Brief.
Take the material below and output exactly the run of lines from the one containing "The width and" down to the one containing "Click the Linux Mint logo icon in the taskbar", with both included.

Material to process.
══════
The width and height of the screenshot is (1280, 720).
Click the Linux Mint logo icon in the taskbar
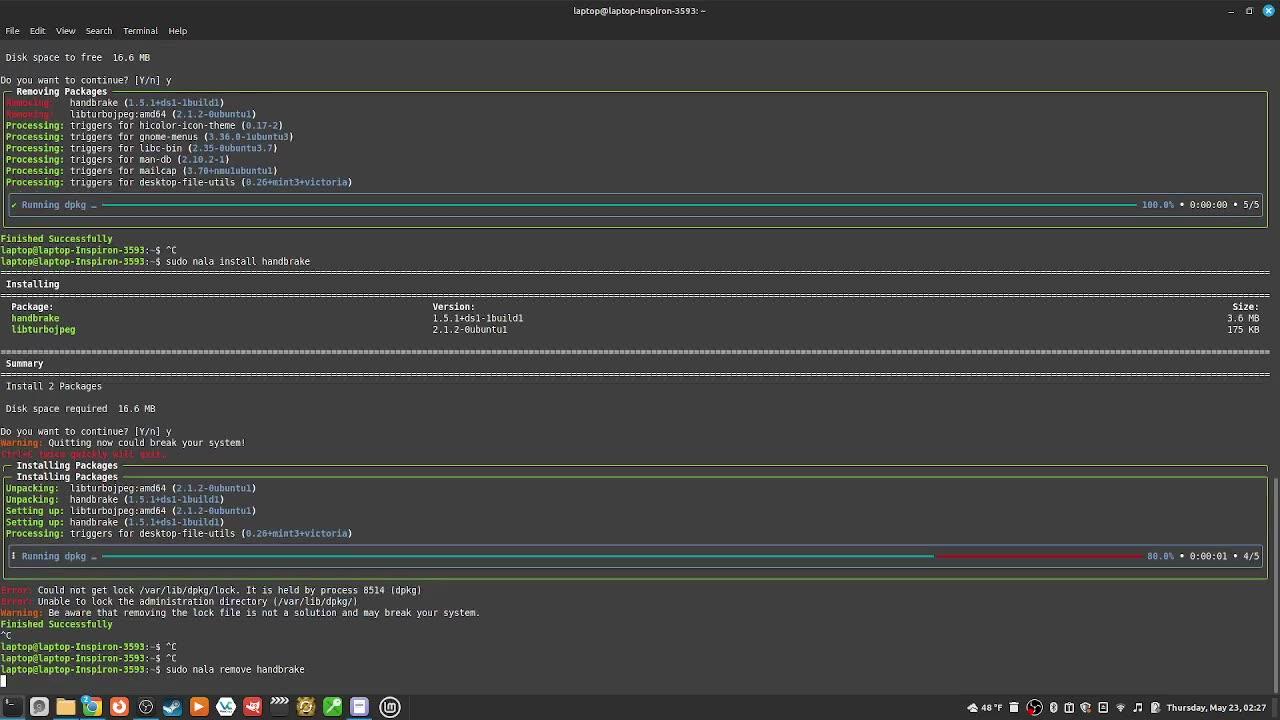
══════
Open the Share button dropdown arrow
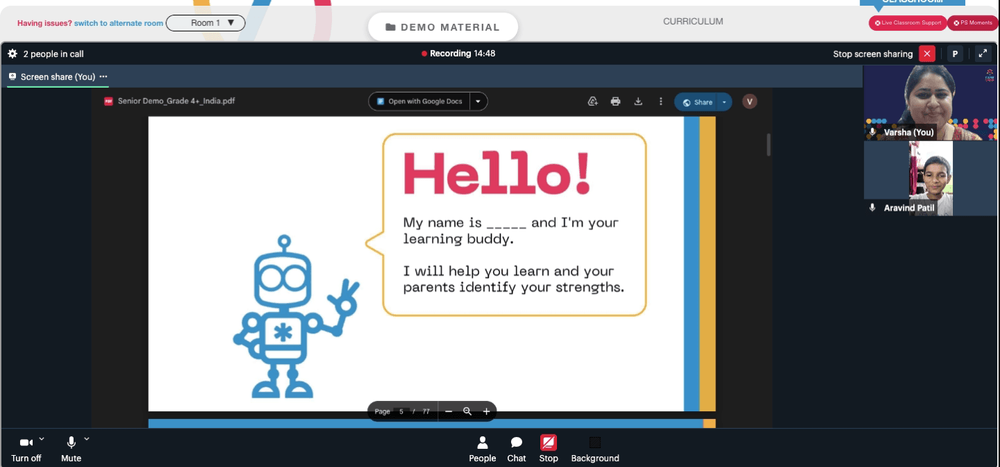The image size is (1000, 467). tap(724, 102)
══════
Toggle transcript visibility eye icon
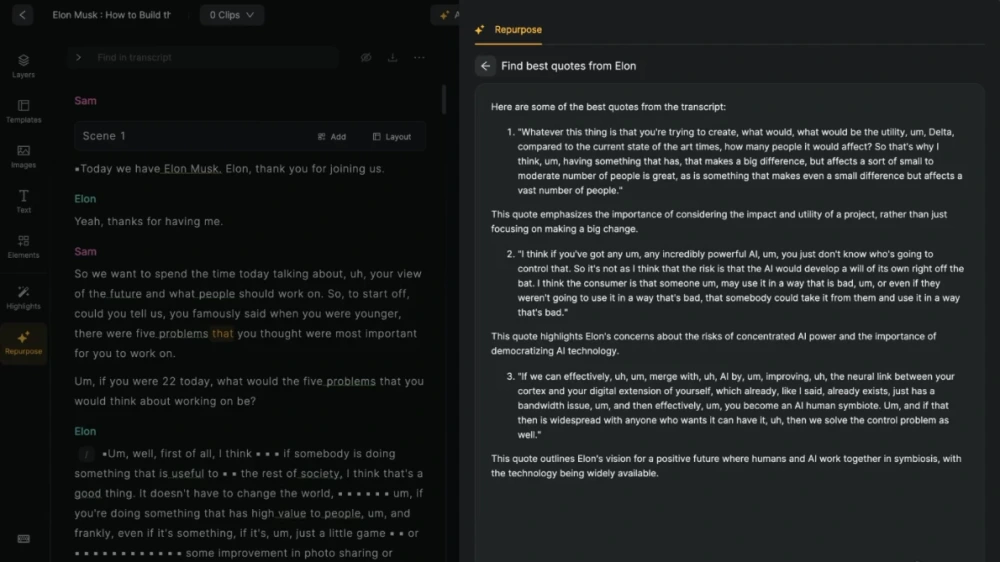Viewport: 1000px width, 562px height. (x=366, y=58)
══════
Task result.
The width and height of the screenshot is (1280, 720).
Click the Linux Mint logo icon in the taskbar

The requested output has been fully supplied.